> **Consignes**:
**a)** Dans le récit du pigeon, dans quelle rue se trouve le restaurant asiatique ?
**b)** Écrivez la suite du récit du pigeon, juste après sa dernière phrase.
━━━━━ Extrait à lire ━━━━━
C'était un dimanche, j'allai à un restaurant asiatique situé rue de Tolbiac au niveau de la rue du dessous des berges.
J'étais en compagnie d'une autre personne.
Cette rue relativement grande, traversant le treizième arrondissement jusqu'à presque atteindre le parc Montsouris, est très utilisée. Elle est assez large également, mieux vaut descendre sur la chaussée en étant sûr de soi.
Ce jour-là, je me suis assis sur un des bancs, faisant face à l'autre trottoir. Le trafic n'était pas dense, mais il y avait toujours ces bus dévalant la rue à une vitesse élevée. Le bruit des voitures et autres machines, était insupportable, je pouvais à peine entendre la musique que mon interlocuteur voulait me faire découvrir avec les hauts-parleurs de son téléphone portable. Quelle idée aussi...

Je ne m'étais jamais fait renverser par une voiture, je n'avais pas peur.
De toutes façons ce sont des choses qui n'arrivent qu'aux autres, n'est-ce pas ?

Au pied du banc où je m'étais assis, il y avait un pigeon blanc et gris. Il était entrain de picorer des restes d'un passant. Il était tout engourdi, et pouvait à peine se déplacer.  Tant mieux, au moins il aura bien mangé. Je me reconnaissais presque en le voyant, à la recherche d'un endroit tranquille pour digérer mes brochettes bœuf fromage. Il avait trouvé son endroit pour digérer son repas, il était tranquille jusqu'à ce que j'arrive pour m'asseoir. À ma vue, il ne bougeait pas, jusqu'à ce que je m'approche de moins de 2 mètres. Ne pouvant voler, il se déplaça à petits pas. C'était laborieux, il maintenait un rythme soutenu mais paraissait tellement ridicule.
Ne pouvant pas s'enfuir par le trottoir car je faisais inconsciemment barrage avec un arbre et des motos garées sur le bord du trottoir, il ne lui restait qu'un seul échappatoire, la chaussée.
Je compris trop tard qu'il ne pouvait pas voler à cause de son repas trop chargé.
━━━━━ Données fournies ━━━━━
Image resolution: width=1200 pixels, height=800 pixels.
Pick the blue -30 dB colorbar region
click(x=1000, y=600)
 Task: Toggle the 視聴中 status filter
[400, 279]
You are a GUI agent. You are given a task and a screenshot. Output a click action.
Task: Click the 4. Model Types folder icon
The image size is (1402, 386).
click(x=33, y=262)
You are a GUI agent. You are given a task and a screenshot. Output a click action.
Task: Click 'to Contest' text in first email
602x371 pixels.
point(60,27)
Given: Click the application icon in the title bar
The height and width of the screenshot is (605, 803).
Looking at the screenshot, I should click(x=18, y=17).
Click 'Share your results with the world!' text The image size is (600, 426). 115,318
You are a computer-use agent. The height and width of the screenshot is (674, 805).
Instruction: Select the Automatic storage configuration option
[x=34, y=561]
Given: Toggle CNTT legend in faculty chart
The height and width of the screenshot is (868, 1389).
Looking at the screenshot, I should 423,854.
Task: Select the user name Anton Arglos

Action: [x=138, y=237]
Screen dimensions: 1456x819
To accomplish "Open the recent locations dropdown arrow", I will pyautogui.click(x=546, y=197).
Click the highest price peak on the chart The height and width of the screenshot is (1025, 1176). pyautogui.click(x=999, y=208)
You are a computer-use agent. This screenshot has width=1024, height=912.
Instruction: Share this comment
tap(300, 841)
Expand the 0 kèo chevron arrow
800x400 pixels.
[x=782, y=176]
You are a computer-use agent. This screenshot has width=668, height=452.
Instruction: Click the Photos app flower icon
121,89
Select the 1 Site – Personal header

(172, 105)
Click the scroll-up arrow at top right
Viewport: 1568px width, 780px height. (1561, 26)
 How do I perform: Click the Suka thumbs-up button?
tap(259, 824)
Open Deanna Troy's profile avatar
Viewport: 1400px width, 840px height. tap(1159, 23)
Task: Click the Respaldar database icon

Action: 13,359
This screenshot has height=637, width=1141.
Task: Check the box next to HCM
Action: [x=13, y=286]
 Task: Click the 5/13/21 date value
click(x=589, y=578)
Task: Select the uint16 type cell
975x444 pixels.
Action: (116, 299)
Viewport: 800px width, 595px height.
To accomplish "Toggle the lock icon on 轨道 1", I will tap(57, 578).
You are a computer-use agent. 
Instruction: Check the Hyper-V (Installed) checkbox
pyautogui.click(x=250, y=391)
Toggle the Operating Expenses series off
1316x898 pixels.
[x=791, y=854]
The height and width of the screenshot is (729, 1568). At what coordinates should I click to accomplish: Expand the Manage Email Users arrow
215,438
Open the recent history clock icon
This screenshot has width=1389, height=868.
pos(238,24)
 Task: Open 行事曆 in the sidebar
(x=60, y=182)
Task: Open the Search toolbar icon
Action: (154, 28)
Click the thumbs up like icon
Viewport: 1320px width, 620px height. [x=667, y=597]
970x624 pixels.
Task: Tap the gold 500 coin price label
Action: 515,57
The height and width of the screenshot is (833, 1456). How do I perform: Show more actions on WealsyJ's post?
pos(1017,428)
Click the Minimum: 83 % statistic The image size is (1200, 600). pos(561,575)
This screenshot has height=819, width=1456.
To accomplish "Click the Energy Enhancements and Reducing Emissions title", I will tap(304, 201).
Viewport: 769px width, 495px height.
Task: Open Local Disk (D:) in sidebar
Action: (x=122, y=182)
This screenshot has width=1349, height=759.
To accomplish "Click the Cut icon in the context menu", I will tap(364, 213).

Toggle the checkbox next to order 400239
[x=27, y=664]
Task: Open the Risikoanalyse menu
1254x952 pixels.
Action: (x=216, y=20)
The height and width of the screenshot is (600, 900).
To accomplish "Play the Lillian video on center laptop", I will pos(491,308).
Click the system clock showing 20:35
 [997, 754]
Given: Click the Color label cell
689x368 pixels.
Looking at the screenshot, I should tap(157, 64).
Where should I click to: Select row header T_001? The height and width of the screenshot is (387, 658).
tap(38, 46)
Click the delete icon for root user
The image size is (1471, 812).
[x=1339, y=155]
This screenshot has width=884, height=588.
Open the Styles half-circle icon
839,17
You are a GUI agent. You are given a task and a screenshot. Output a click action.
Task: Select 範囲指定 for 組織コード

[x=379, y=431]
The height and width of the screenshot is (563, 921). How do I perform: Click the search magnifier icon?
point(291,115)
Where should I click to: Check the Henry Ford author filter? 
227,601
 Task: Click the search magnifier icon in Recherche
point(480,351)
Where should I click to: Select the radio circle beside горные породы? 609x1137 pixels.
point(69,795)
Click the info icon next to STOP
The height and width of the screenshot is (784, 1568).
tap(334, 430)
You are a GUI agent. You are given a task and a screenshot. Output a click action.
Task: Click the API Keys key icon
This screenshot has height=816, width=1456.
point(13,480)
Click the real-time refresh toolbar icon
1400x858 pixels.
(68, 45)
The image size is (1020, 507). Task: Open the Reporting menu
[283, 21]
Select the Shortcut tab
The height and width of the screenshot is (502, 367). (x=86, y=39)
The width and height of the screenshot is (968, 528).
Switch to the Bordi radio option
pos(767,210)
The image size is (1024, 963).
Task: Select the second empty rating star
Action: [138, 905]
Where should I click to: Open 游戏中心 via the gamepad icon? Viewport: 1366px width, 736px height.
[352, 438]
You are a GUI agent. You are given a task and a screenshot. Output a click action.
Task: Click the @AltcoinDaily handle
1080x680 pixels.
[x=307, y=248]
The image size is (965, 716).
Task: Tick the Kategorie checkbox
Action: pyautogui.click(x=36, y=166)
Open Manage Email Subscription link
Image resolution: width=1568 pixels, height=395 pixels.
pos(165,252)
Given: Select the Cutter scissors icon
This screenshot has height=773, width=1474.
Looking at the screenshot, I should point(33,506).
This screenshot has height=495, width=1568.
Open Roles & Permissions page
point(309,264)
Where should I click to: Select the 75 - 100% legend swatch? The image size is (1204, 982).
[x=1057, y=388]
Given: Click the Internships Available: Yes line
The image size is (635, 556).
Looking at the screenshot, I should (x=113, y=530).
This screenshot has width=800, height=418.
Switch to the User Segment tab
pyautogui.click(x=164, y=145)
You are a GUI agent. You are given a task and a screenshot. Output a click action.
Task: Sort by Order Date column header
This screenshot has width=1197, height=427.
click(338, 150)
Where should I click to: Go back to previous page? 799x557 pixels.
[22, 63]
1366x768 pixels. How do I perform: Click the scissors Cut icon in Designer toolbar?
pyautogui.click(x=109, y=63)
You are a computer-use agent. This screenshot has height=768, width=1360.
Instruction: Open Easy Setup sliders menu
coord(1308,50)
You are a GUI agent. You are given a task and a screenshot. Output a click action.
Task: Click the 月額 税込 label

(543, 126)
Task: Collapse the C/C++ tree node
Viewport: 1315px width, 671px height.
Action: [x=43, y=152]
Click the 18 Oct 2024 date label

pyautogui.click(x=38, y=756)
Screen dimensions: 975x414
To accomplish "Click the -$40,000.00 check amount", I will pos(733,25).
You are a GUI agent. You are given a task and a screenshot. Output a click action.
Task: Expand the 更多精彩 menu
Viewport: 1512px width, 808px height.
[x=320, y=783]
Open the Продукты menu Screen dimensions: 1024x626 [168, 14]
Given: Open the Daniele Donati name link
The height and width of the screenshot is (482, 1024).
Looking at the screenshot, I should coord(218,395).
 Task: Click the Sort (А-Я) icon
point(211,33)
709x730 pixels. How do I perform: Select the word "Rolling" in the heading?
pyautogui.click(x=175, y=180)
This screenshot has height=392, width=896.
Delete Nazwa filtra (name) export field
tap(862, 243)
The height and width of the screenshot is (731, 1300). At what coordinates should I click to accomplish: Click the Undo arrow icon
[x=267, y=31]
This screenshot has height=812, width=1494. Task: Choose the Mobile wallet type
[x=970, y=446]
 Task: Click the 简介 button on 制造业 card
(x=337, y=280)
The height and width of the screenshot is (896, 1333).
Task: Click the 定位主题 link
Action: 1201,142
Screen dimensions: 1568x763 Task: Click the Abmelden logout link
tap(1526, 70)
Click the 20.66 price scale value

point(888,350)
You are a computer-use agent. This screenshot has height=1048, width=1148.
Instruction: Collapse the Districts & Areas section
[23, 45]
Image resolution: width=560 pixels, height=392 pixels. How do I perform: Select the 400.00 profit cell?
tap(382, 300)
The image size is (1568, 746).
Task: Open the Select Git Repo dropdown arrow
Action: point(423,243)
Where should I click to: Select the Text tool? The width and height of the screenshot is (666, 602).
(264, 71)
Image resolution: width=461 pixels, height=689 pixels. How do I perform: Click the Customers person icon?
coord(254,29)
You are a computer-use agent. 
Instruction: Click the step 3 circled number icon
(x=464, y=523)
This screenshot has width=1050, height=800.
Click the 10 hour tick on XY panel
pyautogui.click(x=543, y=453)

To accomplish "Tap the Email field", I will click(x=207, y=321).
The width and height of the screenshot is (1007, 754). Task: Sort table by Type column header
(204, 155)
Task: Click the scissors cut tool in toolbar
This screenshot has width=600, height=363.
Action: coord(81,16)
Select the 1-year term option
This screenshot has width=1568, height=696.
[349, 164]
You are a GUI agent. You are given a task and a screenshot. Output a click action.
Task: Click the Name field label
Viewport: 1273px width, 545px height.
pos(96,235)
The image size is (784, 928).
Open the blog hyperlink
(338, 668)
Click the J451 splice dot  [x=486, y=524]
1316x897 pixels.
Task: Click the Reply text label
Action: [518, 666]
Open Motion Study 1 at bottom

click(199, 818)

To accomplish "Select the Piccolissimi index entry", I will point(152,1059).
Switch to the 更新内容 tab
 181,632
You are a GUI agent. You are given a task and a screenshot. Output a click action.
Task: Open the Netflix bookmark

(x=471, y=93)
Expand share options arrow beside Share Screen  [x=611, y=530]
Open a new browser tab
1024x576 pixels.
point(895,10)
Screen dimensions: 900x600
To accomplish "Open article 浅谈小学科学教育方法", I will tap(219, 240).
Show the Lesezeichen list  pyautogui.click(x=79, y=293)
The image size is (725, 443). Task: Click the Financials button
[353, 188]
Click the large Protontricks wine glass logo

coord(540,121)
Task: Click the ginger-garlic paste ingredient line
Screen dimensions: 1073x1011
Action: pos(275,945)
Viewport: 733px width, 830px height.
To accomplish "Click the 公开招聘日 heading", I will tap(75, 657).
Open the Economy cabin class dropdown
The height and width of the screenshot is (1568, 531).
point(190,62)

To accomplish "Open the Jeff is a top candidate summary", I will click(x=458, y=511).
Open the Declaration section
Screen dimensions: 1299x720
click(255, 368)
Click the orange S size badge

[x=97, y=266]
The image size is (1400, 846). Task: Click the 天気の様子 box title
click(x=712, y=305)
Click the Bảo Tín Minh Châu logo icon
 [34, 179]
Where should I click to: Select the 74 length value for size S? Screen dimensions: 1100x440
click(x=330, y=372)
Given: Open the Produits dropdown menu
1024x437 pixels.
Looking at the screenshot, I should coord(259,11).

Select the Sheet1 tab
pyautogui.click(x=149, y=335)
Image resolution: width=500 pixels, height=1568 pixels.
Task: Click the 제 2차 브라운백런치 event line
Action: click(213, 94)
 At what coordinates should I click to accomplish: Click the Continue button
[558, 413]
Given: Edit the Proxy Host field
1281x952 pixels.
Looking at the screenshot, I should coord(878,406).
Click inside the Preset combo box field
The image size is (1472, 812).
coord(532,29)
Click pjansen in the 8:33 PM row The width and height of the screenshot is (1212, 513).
━━━━━
> **Réponses**:
**a)** Rue de Tolbiac, au niveau de la rue du dessous des berges.

**b)**
Il continuait sa course sur la chaussée entre toutes les automobiles, parvenu par miracle aux trois quart de la route il ne lui restait plus qu'à sauter sur le trottoir d'en face. Le feu était redevenu vert quelques secondes plus tôt, et un bus l'a écrasé.
Depuis ma place assise j'ai vu la scène, il était vivant il y a quelques minutes, il était rassasié, sans doute heureux d'avoir pu manger autant. Il bougeait, était animé, m'a regardé, il y a quelques minutes.
Et à cause de moi il a été broyé sous les roues du bus 62.
Je ne me sentais pas coupable, je me disais juste: "Comment le passage de la vie à la mort peut être aussi brutal et inattendu à la fois ?"
Ces bus ne s'arrêtent jamais, un jour j'ai sauvé un ami qui allait se faire renverser par un bus dans le 9ème arrondissement. Je l'ai tiré à temps, le bus n'avait pas freiné d'un iota.
C'est ce jour-là que je me rendu compte du fait que nous sommes qu'Epsilon.
J'utilise ces lettres grecques à tort et à travers mais je n'en ai rien à faire.
Mon interlocuteur ne semblait pas du tout intéressé par l'accident qui venait de se produire, il me parlait de touristes sur les bateaux-mouches.
J'étais atterré par ce changement d'état aussi rapide, des idées me sont venues à l'esprit. Rien de vil.